▸ The task
In the data below, one line contains "600x416 pixels." and a later one contains "Click the Totale". Print both, with every line between them, exactly and alone.

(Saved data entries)
*** Block opens ***

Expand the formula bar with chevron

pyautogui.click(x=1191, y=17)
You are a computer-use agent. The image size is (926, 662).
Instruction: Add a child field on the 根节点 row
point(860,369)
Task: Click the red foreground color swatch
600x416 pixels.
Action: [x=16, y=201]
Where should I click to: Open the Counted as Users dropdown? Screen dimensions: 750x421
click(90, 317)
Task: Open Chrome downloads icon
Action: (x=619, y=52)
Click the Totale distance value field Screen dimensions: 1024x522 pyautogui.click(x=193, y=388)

*** Block closes ***
*** Block opens ***

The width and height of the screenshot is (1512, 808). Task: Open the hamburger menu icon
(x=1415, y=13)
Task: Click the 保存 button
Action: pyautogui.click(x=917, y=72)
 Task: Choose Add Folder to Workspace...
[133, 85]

*** Block closes ***

▸ Result of the exercise
600x416 pixels.
Action: [x=16, y=201]
Where should I click to: Open the Counted as Users dropdown? Screen dimensions: 750x421
click(90, 317)
Task: Open Chrome downloads icon
Action: (x=619, y=52)
Click the Totale distance value field Screen dimensions: 1024x522 pyautogui.click(x=193, y=388)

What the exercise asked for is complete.